*EXTRACTED DATA*
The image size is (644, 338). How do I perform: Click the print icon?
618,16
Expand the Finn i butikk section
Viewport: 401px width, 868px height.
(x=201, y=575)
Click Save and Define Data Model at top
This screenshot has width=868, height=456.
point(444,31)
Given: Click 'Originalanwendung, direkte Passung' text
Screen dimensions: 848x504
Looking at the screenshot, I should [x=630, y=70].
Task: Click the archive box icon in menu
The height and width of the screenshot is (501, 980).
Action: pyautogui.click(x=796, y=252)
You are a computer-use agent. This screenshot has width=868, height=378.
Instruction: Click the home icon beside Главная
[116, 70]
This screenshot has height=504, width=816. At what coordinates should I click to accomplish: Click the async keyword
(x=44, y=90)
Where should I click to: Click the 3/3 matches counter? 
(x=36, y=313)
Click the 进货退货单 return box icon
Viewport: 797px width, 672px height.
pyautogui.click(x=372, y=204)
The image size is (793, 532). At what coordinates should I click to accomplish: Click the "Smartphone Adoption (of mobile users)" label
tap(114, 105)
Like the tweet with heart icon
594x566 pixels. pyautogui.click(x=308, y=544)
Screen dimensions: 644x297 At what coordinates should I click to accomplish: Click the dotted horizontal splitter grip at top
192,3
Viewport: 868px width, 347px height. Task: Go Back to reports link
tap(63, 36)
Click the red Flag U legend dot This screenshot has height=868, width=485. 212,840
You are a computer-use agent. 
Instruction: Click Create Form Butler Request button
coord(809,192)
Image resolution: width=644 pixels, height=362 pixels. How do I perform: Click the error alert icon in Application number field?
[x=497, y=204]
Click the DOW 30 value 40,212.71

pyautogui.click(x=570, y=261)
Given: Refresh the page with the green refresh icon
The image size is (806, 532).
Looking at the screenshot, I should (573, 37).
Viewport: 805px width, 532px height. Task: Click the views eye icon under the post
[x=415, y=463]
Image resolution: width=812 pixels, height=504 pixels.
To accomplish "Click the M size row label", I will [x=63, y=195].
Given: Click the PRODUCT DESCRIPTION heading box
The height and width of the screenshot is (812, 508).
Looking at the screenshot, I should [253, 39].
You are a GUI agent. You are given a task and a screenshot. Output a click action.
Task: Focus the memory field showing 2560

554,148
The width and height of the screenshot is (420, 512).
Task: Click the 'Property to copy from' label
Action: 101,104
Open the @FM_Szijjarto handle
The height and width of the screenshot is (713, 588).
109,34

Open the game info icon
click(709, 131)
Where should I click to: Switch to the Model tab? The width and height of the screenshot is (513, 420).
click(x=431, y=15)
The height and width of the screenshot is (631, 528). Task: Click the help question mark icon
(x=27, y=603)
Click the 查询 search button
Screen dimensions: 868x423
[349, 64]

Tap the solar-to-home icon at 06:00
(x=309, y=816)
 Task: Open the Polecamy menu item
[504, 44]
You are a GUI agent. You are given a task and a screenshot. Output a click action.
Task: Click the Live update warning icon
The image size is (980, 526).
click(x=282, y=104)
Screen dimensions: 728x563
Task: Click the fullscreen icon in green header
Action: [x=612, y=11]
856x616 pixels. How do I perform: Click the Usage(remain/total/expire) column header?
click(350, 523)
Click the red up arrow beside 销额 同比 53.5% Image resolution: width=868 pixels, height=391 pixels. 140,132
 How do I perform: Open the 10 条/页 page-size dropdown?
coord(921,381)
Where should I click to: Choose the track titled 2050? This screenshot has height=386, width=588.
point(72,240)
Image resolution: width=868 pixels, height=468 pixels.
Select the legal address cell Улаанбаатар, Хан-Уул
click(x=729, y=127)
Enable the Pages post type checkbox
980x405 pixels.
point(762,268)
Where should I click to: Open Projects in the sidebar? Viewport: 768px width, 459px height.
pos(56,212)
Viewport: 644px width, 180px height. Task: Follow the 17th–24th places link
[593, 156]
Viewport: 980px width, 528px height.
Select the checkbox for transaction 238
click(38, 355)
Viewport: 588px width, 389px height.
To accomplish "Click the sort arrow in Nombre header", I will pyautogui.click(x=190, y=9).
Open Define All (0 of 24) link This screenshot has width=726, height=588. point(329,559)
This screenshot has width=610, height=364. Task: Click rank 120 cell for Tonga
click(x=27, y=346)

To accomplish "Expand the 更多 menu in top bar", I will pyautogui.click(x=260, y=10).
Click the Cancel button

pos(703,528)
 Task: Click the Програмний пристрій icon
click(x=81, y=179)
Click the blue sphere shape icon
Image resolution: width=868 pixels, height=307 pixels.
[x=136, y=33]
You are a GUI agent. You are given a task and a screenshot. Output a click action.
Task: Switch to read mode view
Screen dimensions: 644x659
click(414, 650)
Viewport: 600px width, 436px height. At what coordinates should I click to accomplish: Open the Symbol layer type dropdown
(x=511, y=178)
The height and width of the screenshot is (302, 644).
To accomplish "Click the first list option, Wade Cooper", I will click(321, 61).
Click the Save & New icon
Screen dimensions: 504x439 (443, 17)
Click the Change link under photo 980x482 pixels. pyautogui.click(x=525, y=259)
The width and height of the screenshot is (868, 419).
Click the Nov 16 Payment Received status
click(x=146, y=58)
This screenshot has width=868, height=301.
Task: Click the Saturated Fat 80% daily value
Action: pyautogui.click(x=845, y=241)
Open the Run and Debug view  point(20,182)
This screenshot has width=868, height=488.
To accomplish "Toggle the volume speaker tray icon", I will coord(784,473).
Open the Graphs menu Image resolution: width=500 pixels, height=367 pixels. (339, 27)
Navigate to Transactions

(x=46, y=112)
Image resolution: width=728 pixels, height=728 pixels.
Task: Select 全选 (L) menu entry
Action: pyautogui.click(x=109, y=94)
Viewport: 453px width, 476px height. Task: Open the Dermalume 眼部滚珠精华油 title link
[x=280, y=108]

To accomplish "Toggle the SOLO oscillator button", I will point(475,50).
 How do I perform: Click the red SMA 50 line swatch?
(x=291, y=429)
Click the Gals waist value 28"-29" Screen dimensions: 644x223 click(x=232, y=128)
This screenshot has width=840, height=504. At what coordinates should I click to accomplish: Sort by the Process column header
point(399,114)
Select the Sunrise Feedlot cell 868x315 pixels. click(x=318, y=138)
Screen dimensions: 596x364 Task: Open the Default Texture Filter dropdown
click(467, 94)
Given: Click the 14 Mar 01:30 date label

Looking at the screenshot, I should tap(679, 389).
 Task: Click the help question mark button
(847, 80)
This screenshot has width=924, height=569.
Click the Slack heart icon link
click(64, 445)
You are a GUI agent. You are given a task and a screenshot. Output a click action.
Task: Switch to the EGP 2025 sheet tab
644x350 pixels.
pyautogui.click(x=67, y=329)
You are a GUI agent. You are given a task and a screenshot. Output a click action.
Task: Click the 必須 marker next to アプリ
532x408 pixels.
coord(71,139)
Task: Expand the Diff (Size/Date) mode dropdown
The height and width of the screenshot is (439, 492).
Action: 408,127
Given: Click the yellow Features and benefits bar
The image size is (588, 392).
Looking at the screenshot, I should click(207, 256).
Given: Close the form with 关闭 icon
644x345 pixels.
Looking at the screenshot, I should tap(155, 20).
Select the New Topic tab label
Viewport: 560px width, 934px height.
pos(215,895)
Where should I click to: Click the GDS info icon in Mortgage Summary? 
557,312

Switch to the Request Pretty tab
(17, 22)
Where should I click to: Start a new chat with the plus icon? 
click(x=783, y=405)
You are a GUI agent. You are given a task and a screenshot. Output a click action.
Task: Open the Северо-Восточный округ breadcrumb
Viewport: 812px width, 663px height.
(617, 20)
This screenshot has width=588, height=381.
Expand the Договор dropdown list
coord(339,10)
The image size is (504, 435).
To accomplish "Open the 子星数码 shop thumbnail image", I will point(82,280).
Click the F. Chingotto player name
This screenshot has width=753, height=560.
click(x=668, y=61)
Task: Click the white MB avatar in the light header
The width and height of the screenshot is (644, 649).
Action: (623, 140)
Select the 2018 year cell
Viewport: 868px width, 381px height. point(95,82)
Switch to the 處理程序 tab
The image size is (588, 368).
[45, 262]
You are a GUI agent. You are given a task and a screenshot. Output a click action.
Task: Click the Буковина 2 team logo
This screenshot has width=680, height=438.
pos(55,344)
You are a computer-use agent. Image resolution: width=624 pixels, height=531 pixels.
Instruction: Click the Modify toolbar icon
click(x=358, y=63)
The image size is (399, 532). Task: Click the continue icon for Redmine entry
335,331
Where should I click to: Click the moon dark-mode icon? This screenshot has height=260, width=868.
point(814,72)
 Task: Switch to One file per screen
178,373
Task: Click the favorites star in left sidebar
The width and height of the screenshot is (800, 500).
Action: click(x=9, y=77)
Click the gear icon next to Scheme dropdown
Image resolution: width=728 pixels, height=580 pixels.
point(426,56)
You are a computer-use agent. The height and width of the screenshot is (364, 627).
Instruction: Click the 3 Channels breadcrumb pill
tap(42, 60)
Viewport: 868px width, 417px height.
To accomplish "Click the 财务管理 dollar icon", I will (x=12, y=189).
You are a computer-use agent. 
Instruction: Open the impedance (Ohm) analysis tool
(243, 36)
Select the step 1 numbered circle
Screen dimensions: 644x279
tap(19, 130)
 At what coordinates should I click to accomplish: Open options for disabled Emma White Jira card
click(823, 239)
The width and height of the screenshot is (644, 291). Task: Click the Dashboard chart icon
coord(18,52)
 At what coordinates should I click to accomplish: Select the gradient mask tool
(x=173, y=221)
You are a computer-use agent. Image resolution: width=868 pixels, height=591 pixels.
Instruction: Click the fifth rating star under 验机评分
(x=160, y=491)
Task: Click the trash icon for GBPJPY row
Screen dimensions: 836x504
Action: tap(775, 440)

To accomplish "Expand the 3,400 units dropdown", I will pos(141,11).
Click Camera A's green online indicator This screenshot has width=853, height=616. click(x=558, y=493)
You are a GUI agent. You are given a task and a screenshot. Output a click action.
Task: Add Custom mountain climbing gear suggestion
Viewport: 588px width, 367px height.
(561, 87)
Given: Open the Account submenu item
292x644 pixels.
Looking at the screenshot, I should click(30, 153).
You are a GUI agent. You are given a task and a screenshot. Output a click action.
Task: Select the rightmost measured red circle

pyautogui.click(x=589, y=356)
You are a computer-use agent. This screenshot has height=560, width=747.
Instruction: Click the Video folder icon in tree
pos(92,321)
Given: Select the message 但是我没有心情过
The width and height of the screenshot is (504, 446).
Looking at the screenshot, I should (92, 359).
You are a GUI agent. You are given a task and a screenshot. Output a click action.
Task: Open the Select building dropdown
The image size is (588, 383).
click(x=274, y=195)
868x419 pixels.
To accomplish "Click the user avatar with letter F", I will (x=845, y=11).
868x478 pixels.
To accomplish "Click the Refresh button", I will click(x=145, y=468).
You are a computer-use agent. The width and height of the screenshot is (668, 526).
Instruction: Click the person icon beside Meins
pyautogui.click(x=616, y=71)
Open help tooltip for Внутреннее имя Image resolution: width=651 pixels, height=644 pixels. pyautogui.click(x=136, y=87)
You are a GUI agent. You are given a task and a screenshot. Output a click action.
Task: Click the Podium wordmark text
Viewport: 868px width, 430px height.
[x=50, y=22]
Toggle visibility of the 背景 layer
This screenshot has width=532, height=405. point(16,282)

*REQUIRED WORK*
Out of the entries, pull every line that mentions "arrow".

*RESPONSE*
Click the red up arrow beside 销额 同比 53.5% Image resolution: width=868 pixels, height=391 pixels. 140,132
To accomplish "Click the sort arrow in Nombre header", I will pyautogui.click(x=190, y=9).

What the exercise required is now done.